Document passage:
==========

We can use Filters to organize coherent set of Rules into isolated pipelines.

In this example we will see how to create two independent pipelines, one that receives only events with type ‘email’, and the other that receives only those with type ‘trapd’.

Our configuration directory will look like this::

rules.d
  |- email
  |    |- ruleset
  |    |     |- ... (all rules about emails here)
  |    \- only_email_filter.json
  |- trapd
  |    |- ruleset
  |    |     |- ... (all rules about trapds here)
  |    \- only_trapd_filter.json
  \- filter_all.json

This processing tree has a root Filter filter_all that matches all events. We have also defined two inner Filters; the first, only_email_filter, only matches events of type ‘email’. The other, only_trapd_filter, matches just events of type ‘trap’.

Therefore, with this configuration, the rules defined in email/ruleset receive only email events, while those in trapd/ruleset receive only trapd events.

This configuration can be further simplified by removing the filter_all.json file:

rules.d
  |- email
  |    |- ruleset
  |    |     |- ... (all rules about emails here)
  |    \- only_email_filter.json
  \- trapd
       |- ruleset
       |     |- ... (all rules about trapds here)
       \- only_trapd_filter.json

In this case, in fact, Tornado will generate an implicit Filter for the root node and the runtime behavior will not change.

Below is the content of our JSON Filter files.

Content of filter_all.json (if provided):

{
  "description": "This filter allows every event",
  "active": true
}

Content of only_email_filter.json:

{
  "description": "This filter allows events of type 'email'",
  "active": true,
  "filter": {
    "type": "equals",
    "first": "${event.type}",
    "second": "email"
  }
}

Content of only_trapd_filter.json:

{
  "description": "This filter allows events of type 'trapd'",
  "active": true,
  "filter": {
    "type": "equals",
    "first": "${event.type}",
    "second": "trapd"

==========

Extracted records:
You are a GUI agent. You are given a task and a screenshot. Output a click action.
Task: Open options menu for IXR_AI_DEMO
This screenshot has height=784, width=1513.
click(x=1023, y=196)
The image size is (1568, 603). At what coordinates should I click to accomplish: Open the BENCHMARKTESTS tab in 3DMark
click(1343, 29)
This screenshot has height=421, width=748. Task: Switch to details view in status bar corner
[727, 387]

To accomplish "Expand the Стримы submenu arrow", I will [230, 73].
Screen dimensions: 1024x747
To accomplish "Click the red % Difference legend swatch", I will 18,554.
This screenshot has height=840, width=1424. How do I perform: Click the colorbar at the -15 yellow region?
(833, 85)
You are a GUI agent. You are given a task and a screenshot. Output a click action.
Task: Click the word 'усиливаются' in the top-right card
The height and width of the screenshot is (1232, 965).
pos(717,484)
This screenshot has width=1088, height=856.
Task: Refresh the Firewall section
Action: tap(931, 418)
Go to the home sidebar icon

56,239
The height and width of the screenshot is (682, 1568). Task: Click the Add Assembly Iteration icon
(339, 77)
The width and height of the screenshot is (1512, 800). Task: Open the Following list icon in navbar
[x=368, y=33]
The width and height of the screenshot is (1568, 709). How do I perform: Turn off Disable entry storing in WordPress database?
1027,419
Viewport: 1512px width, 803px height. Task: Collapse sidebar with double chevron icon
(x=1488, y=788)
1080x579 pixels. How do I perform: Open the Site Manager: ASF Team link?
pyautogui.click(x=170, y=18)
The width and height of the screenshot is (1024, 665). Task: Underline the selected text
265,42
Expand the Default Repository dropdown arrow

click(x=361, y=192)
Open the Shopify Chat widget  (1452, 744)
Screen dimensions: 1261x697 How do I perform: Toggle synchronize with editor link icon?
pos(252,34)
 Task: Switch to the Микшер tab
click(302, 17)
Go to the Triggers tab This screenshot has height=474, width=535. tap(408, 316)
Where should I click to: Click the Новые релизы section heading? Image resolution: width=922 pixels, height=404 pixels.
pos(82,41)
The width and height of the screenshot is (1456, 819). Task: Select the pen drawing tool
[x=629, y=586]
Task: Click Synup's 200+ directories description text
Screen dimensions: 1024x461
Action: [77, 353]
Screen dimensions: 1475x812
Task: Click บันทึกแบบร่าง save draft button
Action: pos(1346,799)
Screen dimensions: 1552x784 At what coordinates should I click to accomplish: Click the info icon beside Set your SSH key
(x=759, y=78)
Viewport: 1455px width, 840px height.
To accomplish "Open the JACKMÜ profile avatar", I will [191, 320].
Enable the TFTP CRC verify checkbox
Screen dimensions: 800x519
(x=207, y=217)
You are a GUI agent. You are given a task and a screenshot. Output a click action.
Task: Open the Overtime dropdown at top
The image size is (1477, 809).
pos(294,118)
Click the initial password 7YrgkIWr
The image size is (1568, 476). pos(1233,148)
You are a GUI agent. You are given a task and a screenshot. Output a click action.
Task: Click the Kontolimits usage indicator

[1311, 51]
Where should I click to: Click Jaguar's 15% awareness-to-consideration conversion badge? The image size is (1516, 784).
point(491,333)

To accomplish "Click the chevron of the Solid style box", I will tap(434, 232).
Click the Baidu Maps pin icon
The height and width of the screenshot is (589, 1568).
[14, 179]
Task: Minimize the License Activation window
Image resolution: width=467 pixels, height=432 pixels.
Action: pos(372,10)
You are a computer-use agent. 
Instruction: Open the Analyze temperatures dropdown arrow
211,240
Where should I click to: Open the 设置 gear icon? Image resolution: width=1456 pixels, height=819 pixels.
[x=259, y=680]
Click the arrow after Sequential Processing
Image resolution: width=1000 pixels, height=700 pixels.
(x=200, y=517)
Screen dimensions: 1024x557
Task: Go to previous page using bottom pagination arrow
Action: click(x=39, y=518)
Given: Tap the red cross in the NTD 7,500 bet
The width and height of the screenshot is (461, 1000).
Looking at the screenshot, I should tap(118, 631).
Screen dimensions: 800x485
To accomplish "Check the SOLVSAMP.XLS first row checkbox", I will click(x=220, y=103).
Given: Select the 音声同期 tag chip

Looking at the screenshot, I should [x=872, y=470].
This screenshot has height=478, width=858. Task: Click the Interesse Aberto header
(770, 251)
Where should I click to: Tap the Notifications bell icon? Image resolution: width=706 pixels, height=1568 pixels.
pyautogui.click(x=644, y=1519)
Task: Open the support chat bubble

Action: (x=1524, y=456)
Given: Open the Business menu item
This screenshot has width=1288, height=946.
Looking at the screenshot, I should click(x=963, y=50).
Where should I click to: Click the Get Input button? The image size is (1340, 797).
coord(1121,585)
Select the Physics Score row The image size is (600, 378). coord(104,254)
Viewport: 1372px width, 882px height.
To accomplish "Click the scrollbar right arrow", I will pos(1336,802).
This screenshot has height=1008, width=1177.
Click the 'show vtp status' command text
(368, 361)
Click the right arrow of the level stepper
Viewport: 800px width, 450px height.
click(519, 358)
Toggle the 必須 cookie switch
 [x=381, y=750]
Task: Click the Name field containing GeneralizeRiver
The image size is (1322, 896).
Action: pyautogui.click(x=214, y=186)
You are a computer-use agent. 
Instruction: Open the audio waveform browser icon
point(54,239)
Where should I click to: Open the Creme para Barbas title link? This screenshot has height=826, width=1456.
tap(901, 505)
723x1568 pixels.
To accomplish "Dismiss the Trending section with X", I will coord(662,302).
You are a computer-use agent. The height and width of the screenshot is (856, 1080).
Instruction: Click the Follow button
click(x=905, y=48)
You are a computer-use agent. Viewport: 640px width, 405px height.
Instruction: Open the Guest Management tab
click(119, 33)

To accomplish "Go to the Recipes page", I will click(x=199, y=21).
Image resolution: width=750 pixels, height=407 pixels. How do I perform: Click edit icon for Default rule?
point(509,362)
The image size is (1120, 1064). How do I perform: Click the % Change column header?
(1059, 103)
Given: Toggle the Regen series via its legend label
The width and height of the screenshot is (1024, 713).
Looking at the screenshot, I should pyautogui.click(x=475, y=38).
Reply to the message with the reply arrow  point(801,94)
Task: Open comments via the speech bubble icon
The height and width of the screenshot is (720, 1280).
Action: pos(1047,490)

==========

Problem requirements: In the passage on Tornado filters, what does Tornado do when the filter_all.json file is removed? You won't need the entries to answer this.

Final result: Tornado generates an implicit Filter for the root node, and the runtime behavior does not change.